The 27-year-old sought comfort from boyfriend Alex De Minaur, who rushed from winning his own second-round match to support her, but admitted this loss will stick with her.

“One match doesn’t define my career,” she said. “That’s the first thing he said to me when I got off the court. He knows what he’s talking about. It’s not his first rodeo. He’s been through it all before. I’m lucky to have that support.

“I don’t feel like anything was a massive opportunity. This time next year I’m going to be a better player. It might be because of today, and I’m going to use that tough moment out there to really spur me on for the next few months.”

Tale of the Tape

Boulter vs Dart: Tale of the Tape

Boulter Match Stats Dart
1 Aces 0
9 Double Faults 12
65% 1st serve win percentage 79%
47% 2nd serve win percentage 44%
17/23 Net points won 9/12
3/10 Break points won 4/18
39 Total winners 17
75 Unforced errors 35
111 Total points won 124

Miyazaki suffers dreaded double bagel

Yuriko Lily Miyazaki following her defeat to Daria Kasatkina (right) on day four of the 2024 Wimbledon Championships at the All England Lawn Tennis and Croquet Club, London. Picture date: Thursday July 4, 2024.
Lily Miyazaki suffered a whitewash defeat to Daria Kasatkina (right)

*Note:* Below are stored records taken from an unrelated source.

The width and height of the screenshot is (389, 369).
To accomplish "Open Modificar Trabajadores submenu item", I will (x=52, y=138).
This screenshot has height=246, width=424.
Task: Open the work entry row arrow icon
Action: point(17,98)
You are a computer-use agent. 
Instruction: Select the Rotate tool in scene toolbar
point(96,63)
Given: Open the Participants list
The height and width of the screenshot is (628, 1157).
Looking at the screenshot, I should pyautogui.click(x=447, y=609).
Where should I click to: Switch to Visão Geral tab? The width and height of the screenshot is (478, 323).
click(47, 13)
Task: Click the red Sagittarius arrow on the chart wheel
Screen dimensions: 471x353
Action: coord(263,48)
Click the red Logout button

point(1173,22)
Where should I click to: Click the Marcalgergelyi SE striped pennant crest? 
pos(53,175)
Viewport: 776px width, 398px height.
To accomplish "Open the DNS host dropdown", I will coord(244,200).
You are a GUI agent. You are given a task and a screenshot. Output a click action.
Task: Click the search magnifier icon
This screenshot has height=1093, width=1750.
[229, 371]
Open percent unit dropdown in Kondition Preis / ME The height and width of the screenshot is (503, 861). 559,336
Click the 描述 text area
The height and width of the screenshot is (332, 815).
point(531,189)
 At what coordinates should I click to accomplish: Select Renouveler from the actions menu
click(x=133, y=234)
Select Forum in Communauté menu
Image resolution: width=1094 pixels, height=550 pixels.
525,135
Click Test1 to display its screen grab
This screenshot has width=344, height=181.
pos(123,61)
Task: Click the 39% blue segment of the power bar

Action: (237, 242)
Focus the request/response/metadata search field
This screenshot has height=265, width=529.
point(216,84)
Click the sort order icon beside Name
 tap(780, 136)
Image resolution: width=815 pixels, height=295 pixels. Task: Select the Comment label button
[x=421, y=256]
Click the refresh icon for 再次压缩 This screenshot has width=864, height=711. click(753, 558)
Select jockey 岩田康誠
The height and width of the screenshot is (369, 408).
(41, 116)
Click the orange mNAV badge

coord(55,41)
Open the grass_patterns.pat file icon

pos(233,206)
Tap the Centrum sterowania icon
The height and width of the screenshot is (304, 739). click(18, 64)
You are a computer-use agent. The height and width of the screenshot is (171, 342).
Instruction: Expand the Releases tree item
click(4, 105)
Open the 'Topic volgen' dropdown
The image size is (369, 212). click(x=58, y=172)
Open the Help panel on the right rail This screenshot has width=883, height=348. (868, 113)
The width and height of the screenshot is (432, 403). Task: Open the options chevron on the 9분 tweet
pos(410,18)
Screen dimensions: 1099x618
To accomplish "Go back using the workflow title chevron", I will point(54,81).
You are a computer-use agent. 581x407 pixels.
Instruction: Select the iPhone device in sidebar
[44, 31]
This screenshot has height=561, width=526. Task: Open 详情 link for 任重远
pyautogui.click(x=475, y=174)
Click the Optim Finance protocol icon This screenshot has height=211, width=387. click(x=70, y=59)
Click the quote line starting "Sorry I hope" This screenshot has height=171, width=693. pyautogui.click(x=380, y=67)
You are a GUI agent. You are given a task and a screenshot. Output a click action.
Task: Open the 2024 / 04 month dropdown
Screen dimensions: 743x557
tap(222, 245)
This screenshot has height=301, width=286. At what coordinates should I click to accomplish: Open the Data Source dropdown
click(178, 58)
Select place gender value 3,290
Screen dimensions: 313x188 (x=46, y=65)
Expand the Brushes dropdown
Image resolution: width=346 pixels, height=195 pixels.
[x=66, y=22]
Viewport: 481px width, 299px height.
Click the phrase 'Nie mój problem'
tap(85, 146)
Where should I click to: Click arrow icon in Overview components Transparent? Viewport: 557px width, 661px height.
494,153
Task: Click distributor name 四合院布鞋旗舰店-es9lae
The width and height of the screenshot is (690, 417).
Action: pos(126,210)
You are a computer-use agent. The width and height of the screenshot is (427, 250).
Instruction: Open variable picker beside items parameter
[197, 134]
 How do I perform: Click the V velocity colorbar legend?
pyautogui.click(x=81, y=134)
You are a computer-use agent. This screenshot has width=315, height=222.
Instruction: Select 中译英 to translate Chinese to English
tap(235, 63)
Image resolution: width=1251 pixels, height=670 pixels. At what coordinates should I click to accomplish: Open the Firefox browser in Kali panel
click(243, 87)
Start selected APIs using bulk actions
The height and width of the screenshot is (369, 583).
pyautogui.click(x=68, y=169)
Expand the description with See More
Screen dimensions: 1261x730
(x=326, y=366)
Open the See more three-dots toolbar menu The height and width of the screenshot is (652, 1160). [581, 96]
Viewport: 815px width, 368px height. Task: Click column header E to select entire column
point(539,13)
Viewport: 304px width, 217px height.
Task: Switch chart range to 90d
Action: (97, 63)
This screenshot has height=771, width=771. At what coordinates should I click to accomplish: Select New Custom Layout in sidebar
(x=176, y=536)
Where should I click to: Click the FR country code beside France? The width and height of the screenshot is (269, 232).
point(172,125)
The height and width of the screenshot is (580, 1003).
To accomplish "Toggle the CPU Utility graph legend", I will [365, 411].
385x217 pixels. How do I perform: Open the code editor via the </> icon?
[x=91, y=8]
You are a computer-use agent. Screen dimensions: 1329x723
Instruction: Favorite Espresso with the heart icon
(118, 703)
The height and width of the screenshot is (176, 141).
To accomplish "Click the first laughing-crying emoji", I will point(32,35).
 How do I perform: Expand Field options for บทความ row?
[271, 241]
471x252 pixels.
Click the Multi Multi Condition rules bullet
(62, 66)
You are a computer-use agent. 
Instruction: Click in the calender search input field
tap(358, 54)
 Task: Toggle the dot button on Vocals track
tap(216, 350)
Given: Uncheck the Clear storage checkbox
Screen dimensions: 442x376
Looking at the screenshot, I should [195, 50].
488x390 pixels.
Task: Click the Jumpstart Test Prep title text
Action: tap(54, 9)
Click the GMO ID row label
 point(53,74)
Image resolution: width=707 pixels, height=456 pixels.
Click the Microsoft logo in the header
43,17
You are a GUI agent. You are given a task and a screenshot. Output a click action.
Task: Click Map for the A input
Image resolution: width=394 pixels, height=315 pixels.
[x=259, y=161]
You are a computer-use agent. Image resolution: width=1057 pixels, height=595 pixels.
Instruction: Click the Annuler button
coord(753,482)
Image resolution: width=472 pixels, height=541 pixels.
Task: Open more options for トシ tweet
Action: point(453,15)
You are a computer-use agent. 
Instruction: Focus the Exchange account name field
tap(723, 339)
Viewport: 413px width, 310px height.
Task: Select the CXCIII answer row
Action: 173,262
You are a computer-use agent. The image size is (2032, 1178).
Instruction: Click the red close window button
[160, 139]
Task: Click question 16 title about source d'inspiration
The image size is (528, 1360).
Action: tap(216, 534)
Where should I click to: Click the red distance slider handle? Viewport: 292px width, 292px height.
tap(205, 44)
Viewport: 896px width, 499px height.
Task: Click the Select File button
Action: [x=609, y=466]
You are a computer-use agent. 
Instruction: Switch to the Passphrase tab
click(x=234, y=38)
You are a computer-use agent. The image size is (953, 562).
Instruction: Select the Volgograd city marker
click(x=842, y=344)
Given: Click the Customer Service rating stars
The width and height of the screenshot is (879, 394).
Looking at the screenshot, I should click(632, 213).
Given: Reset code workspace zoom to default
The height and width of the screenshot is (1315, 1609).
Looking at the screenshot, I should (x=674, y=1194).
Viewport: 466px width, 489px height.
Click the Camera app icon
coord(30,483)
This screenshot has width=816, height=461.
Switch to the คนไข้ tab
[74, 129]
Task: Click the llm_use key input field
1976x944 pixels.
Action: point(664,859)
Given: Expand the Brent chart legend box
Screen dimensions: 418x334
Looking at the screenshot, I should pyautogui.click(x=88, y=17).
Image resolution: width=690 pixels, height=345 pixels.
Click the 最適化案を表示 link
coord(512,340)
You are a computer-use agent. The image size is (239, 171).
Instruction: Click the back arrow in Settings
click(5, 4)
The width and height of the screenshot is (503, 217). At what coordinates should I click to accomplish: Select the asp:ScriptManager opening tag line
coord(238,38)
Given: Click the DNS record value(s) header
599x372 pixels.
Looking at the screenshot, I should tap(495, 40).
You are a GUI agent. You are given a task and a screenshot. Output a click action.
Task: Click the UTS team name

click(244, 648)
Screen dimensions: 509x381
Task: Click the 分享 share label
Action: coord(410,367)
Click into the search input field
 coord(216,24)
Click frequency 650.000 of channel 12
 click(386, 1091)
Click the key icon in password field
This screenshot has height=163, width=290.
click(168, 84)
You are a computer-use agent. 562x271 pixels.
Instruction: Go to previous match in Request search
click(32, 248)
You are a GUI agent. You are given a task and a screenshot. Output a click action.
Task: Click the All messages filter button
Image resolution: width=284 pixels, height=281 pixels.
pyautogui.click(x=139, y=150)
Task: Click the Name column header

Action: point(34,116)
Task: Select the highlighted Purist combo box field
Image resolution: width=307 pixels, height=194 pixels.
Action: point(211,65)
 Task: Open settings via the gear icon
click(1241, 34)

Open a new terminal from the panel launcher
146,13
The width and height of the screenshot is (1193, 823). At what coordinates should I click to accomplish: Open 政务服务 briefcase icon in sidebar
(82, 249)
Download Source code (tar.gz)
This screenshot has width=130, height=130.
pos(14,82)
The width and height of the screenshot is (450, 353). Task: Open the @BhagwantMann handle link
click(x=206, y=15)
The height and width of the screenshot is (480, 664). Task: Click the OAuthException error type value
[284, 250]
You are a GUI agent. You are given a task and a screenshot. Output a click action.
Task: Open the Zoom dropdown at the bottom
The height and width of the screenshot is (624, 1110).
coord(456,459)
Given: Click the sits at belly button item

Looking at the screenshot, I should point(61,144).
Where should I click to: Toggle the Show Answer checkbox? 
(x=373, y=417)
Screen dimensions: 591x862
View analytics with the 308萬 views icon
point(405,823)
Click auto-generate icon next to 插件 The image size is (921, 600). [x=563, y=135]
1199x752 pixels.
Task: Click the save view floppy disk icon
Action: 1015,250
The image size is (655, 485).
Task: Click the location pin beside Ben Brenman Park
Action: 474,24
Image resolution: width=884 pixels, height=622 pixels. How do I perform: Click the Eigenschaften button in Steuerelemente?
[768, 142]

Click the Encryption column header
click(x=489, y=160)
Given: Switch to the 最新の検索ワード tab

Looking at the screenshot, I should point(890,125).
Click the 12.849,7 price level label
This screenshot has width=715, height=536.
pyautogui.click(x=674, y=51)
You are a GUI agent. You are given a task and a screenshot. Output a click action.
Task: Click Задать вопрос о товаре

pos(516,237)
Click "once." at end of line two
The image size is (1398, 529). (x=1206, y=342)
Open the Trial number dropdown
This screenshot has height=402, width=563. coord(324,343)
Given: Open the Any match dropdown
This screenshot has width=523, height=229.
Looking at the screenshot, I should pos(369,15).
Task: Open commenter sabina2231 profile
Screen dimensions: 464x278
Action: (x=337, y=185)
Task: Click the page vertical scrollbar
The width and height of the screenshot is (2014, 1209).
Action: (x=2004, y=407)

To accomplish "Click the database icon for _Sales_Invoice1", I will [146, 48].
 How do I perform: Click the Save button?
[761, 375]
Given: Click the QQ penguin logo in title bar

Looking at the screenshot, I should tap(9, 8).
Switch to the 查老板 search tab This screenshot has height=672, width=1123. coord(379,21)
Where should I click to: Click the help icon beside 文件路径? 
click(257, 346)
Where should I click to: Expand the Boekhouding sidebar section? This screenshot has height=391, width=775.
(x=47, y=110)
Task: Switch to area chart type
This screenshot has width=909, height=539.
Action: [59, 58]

Wild card Lily Miyazaki won only 19 points as she suffered a rapid straight-sets defeat to world No 12 Daria Kasatkina at the start of a colossal day of British tennis at Wimbledon.

The Tokyo-born player had already more than doubled her prize money for the year after earning £93,000 by breezing past German Tamara Korpatsch to reach the second round of the Championships for the first time.

But Eastbourne champion Kasatkina proved a step too far and cruised to a crushing 6-0 6-0 success in 50 minutes.

World No 148 Miyazaki was made to wait for her latest moment in the spotlight after wet weather on Wednesday contributed in pushing the match back a day.

A landmark victory always looked a big ask for the 28-year-old and she nervously began with a double-fault en route to losing the opening 10 points.

She was quickly staring down the barrel of a swift exit and, despite going 30-0 up on Kasatkina’s serve at 5-0 down, surrendered the opening set to her Russian opponent inside 20 minutes.

Kasatkina underlined her grass-court credentials with last week’s title success in Eastbourne

Kasatkina, a Wimbledon quarter-finalist in 2018, underlined her grass-court credentials with last week’s title success at the Rothesay International at Devonshire Park.

The 27-year-old showed little sign of easing up and ruthlessly continued her march towards round three with a dominant display.

Miyazaki finally earned an opportunity to avoid a double bagel at advantage in game three of the second set but eventually lost it with another double fault as a one-sided contest slipped away.